- BRIEF: Collect each line of the records containing the string "length".

DATA UNDER STUDY below:

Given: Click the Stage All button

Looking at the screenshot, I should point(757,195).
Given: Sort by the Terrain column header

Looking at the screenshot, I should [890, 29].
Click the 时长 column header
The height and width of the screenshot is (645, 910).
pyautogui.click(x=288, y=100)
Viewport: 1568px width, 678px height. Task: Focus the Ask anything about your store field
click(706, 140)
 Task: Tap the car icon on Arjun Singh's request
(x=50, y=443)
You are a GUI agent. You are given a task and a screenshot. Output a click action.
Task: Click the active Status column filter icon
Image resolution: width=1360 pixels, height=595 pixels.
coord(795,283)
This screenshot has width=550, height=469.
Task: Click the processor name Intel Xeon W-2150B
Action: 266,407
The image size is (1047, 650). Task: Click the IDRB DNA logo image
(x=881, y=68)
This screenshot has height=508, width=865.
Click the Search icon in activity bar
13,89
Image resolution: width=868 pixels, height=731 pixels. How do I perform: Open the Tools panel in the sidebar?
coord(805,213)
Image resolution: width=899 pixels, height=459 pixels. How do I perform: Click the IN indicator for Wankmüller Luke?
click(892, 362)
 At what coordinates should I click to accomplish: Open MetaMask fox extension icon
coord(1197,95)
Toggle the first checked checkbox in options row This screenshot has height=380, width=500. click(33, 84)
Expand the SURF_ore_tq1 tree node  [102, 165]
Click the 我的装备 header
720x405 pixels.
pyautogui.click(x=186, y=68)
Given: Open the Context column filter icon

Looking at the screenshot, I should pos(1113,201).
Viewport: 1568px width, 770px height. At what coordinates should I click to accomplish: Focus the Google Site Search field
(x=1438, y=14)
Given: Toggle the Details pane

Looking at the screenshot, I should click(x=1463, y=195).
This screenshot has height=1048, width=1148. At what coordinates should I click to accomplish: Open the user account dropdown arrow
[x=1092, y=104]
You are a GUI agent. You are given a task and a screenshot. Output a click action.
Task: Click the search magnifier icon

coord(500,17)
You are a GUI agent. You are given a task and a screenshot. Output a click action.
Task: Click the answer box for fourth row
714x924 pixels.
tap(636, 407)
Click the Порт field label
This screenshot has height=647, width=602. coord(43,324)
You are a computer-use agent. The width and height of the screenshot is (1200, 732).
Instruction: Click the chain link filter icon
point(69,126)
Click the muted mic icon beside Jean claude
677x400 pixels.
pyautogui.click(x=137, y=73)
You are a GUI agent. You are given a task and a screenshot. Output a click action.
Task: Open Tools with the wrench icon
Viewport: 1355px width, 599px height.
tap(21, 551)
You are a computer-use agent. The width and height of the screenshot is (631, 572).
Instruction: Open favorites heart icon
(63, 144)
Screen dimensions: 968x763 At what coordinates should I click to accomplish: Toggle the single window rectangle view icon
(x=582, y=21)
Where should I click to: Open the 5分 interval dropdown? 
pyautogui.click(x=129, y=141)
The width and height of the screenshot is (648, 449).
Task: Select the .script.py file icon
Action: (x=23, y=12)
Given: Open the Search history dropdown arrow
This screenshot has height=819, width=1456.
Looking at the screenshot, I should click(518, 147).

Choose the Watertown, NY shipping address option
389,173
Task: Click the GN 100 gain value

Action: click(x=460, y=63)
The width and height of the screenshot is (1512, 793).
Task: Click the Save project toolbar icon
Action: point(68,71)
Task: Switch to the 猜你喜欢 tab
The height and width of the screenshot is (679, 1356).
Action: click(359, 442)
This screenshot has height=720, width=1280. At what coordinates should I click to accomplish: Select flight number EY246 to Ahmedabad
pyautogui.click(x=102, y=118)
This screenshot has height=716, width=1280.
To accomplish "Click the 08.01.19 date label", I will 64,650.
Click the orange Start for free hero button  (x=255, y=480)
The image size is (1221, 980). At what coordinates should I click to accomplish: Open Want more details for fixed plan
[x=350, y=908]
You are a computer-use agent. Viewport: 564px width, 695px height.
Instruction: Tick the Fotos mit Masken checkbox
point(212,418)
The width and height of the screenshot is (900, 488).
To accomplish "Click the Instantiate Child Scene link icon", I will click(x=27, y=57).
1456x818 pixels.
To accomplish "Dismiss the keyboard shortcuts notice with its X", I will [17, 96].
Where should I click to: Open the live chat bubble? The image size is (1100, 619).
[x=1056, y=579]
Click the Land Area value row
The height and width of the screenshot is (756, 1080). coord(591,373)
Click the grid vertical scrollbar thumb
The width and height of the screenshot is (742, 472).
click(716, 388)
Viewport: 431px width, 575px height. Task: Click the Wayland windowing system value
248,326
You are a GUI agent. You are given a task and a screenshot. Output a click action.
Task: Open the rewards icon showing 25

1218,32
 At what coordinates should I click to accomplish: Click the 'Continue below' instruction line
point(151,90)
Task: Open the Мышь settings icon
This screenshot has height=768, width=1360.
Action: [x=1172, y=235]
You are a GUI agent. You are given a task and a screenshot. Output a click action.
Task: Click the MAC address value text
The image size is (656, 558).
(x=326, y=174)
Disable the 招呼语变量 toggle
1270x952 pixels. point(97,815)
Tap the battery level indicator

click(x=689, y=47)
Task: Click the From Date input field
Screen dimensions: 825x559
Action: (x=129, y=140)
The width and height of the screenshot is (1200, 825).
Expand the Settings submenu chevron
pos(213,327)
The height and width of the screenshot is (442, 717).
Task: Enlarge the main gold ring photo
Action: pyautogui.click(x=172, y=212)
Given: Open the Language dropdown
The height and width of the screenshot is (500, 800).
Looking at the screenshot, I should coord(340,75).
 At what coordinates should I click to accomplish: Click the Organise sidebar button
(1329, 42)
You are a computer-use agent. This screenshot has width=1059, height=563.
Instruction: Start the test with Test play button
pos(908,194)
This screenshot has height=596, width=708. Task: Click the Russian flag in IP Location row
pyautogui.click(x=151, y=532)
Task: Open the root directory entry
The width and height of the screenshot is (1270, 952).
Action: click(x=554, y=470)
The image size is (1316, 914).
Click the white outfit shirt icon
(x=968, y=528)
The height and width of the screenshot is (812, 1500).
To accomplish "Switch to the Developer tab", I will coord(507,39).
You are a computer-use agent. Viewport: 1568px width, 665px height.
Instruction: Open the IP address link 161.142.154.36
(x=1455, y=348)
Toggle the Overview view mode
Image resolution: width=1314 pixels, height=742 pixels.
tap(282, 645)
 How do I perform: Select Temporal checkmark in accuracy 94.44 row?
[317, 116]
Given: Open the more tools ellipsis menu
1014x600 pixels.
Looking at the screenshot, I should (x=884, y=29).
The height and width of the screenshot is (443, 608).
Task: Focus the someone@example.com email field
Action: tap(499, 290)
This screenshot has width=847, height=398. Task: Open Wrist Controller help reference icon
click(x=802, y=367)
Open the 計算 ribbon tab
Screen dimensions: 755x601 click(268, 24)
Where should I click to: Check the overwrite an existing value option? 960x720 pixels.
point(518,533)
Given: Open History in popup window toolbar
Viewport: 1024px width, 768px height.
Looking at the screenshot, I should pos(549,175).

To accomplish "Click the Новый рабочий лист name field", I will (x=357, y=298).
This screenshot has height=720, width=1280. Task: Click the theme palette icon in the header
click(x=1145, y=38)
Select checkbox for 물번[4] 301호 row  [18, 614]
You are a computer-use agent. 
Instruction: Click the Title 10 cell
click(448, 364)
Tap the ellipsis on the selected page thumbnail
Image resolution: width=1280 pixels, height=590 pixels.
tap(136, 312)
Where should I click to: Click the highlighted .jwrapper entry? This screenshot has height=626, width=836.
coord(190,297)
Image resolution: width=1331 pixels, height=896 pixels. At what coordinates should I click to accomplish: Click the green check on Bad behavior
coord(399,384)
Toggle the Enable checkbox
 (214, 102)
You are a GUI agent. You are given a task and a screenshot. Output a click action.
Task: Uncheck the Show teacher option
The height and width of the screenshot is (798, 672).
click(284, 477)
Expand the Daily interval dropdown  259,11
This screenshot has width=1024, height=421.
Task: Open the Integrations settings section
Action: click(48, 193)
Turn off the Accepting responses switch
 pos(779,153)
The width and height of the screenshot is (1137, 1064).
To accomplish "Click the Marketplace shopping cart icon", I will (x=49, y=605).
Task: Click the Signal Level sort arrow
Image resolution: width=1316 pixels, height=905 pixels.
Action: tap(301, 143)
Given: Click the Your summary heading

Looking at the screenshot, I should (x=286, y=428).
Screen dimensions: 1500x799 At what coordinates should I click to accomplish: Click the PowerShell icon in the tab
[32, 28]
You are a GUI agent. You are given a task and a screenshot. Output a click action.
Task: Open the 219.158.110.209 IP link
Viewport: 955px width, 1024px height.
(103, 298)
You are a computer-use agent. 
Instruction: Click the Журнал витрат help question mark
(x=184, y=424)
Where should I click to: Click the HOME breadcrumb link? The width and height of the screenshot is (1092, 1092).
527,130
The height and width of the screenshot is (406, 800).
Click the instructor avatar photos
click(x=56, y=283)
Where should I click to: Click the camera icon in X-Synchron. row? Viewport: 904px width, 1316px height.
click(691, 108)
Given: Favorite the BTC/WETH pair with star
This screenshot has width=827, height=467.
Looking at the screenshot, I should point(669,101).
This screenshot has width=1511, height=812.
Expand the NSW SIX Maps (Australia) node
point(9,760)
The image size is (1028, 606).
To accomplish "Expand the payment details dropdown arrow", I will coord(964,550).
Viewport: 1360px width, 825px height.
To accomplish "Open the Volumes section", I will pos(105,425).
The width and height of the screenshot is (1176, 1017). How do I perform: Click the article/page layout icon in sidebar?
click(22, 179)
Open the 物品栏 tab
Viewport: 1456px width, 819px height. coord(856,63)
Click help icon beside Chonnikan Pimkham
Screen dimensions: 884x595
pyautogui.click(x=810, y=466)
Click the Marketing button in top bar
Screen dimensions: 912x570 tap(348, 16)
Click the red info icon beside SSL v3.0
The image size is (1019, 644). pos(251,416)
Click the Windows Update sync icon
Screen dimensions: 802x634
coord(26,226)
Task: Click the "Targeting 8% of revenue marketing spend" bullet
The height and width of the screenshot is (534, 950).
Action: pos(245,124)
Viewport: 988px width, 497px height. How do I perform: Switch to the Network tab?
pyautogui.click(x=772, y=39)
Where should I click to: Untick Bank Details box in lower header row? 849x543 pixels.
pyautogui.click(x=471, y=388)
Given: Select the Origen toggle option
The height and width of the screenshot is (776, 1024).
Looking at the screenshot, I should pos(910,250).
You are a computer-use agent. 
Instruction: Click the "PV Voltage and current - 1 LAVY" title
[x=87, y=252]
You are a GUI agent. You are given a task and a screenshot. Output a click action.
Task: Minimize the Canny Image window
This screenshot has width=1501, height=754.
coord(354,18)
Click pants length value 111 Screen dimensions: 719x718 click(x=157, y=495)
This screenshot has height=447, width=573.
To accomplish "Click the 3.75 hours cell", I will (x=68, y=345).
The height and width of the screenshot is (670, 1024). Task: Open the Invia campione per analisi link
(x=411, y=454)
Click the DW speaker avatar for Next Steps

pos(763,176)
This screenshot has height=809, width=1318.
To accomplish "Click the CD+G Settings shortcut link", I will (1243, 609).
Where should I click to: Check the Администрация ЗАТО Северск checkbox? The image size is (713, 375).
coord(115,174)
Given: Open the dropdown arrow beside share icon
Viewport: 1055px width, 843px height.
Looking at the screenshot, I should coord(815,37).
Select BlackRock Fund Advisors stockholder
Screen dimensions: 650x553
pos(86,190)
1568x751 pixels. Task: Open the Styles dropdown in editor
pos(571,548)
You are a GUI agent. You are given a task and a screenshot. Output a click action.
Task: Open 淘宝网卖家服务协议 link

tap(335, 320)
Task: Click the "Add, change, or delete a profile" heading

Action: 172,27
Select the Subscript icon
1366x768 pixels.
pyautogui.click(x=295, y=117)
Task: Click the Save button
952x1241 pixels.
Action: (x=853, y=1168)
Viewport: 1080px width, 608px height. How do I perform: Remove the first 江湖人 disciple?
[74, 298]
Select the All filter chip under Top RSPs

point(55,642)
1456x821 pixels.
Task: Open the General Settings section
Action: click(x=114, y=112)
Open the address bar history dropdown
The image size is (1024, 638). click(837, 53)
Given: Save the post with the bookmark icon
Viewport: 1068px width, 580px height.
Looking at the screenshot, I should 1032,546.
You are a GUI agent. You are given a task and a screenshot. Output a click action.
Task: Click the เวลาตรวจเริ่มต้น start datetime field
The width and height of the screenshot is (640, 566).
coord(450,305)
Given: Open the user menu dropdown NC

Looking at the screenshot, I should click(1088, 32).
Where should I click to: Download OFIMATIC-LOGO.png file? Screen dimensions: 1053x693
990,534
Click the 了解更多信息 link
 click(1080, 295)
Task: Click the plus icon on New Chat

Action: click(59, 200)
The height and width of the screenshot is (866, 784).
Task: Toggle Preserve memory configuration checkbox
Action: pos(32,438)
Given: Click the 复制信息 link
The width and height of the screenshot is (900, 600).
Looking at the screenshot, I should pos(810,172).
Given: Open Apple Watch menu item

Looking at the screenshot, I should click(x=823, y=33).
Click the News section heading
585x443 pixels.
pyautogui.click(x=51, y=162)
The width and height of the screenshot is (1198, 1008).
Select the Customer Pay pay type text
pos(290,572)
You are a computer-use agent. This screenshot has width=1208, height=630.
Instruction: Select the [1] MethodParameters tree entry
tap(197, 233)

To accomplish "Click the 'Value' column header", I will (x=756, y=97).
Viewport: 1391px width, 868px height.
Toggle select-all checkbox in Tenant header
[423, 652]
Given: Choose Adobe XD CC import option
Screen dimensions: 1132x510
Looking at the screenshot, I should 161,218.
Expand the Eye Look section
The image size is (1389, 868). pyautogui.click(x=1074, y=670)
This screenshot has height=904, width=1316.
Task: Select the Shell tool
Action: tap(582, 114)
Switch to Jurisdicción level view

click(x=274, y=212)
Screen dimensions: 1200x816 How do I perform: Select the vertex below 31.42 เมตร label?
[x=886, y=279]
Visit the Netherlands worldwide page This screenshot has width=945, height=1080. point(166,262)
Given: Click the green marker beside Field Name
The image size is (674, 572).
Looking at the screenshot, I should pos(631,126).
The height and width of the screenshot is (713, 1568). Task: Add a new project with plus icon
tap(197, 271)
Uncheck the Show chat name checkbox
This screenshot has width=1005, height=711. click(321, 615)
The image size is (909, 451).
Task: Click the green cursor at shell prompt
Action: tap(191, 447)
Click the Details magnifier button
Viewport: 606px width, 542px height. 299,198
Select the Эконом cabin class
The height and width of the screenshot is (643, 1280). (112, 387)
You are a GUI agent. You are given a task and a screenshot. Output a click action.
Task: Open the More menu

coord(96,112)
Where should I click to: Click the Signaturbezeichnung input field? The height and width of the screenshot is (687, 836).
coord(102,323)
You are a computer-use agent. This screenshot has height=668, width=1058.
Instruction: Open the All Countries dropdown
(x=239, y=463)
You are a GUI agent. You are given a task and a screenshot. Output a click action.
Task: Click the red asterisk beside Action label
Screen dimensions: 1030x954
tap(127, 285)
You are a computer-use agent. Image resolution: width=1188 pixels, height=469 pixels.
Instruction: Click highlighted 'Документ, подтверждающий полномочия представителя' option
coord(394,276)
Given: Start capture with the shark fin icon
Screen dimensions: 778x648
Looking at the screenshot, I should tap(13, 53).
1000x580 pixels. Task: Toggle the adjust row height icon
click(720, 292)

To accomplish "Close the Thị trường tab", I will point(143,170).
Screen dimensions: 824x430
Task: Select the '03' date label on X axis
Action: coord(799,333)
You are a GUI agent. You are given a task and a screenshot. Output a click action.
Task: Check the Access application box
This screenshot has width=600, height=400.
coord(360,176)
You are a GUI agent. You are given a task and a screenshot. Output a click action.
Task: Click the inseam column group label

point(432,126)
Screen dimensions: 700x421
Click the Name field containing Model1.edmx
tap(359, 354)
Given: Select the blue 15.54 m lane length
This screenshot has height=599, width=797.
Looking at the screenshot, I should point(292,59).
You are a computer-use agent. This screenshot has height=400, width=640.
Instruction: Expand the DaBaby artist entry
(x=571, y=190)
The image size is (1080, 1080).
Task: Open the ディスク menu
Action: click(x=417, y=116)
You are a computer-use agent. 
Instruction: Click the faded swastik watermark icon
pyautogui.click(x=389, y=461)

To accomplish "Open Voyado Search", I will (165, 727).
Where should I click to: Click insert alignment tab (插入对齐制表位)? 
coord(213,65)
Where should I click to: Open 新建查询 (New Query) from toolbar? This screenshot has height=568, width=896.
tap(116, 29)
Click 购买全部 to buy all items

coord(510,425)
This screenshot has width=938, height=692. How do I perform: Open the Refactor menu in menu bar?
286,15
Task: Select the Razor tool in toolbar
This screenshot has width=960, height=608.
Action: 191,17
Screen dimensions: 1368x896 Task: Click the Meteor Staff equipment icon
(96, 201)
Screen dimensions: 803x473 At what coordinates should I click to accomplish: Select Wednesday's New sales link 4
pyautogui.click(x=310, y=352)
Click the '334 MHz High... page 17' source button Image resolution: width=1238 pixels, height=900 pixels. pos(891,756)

End of DATA UNDER STUDY.

- RESPONSE AREA:
Click pants length value 111 Screen dimensions: 719x718 click(x=157, y=495)
Given: Select the blue 15.54 m lane length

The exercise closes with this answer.